All attribute names must be contained in the LDAP schema that is specified in the task.cfg file. By default, this is inetOrgPerson. If the attribute names in your input file differ from those contained in the declared schema, you must map the attribute names in your input file to ones defined in inetOrgPerson.

Map the attribute names by first specifying the external database attribute name, a colon, then the associated LDAP attribute name. Separate attributes with a comma, as shown in the following example:

LineFormat=ID:uid,NTDOMAINACCOUNT:cn,SURNAME:sn,
GIVENNAME:givenName,INITIALS:initials

The order in which you specify the attributes is important; it must match exactly the order of the data supplied in your comma-separated value data file.

Normally, you can find the order of the attributes listed in the header of the data file. For an example of this, review the comma-separated value data file that is supplied with the product, sampledata.csv.

Specify a "format" if your data file uses a separator other than a comma.

The format can be either a character delimiter, a regular expression, or a field size (which is indicated by a digit). To specify a format, follow the external database attribute name with a pound sign (#) and list the necessary format, as shown below in the example for ImportLineFormat.

Specify the ImportLineFormat if you are going to import into your external database any modifications that are generated through the Universal Text Connector.

In the ImportLineFormat statement, supply the names of attributes generated by the Universal Text Connector in the order that you need them to be written to the output file. This is the order that your external database will import the entry attributes.
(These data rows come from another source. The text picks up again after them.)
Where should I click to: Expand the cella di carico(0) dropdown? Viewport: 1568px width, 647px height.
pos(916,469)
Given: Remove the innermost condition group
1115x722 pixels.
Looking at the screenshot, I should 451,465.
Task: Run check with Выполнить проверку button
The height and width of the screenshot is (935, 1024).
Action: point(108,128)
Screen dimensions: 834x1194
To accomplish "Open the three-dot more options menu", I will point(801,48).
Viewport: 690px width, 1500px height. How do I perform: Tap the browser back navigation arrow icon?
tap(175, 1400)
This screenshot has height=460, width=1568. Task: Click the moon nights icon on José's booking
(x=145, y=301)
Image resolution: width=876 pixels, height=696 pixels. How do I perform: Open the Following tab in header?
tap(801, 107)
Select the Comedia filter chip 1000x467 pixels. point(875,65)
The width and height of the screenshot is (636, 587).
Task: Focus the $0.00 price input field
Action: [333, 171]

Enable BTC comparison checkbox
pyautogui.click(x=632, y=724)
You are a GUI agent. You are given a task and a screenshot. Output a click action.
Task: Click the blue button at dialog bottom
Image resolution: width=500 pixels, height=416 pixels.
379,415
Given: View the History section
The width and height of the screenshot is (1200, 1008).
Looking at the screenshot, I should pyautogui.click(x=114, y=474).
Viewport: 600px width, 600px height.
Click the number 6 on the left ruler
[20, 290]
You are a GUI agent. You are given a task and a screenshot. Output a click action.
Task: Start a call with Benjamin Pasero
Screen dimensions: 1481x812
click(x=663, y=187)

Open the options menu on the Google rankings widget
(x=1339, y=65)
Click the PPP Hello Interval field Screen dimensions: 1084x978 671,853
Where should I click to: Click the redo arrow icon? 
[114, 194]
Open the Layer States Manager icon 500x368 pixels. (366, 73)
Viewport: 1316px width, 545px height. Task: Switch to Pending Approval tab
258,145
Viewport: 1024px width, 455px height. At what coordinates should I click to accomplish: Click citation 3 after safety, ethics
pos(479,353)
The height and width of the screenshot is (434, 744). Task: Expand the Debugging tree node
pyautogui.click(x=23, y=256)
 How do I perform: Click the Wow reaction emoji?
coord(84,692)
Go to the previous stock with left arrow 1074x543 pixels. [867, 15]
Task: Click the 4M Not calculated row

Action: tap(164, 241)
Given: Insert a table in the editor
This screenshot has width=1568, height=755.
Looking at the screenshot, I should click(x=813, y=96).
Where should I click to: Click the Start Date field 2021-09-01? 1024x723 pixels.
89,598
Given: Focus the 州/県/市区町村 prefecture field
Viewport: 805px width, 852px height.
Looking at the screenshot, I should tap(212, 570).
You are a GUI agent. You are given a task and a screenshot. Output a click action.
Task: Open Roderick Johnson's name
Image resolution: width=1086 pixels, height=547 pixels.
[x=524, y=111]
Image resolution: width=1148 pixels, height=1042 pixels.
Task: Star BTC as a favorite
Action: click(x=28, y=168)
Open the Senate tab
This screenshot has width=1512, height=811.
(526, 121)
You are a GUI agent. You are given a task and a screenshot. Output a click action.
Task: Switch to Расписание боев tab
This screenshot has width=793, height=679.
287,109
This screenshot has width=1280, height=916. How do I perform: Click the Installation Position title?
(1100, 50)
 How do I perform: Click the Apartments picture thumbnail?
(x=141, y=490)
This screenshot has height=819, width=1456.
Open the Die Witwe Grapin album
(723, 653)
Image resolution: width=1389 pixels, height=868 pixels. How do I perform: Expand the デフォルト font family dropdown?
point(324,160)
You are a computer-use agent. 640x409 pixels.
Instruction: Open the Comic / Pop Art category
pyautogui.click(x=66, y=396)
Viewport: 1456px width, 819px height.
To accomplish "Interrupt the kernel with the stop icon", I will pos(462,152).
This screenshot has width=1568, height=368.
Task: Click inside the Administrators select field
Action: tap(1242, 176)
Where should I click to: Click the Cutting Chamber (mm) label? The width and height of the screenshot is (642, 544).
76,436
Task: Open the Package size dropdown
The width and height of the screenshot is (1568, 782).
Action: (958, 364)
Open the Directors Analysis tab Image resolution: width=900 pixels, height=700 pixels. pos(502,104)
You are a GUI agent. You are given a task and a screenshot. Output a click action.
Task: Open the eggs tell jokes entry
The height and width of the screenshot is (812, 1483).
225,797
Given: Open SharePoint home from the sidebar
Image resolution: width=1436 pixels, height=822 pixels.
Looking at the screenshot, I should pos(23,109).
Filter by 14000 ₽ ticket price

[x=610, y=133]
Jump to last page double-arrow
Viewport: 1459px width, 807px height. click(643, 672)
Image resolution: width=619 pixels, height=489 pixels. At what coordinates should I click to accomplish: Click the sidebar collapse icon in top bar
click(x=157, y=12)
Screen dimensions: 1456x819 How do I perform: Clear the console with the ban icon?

Specify the LDAP attribute name, a colon, then the external database attribute name. Follow the external database attribute name with a pound sign (#) and the delimiter, which in the following example is a comma. Separate each attribute listed with a comma, as shown in the following example:

ImportLineFormat=operation#,,uid:ID#,,
cn:NTDOMAINACCOUNT#,,   sn:SURNAME#,,
givenName:GIVENNAME#,,initials:INITIALS#,,

As shown in the example above, the first data value is an operation, the value of which can be either add, modify, or delete. The operation indicates the database action needed to process the respective entry.

ImportLineFormat is like the LineFormat statement in that you must map the external database attributes to attribute names defined in the specified LDAP schema, which is inetOrgPerson by default.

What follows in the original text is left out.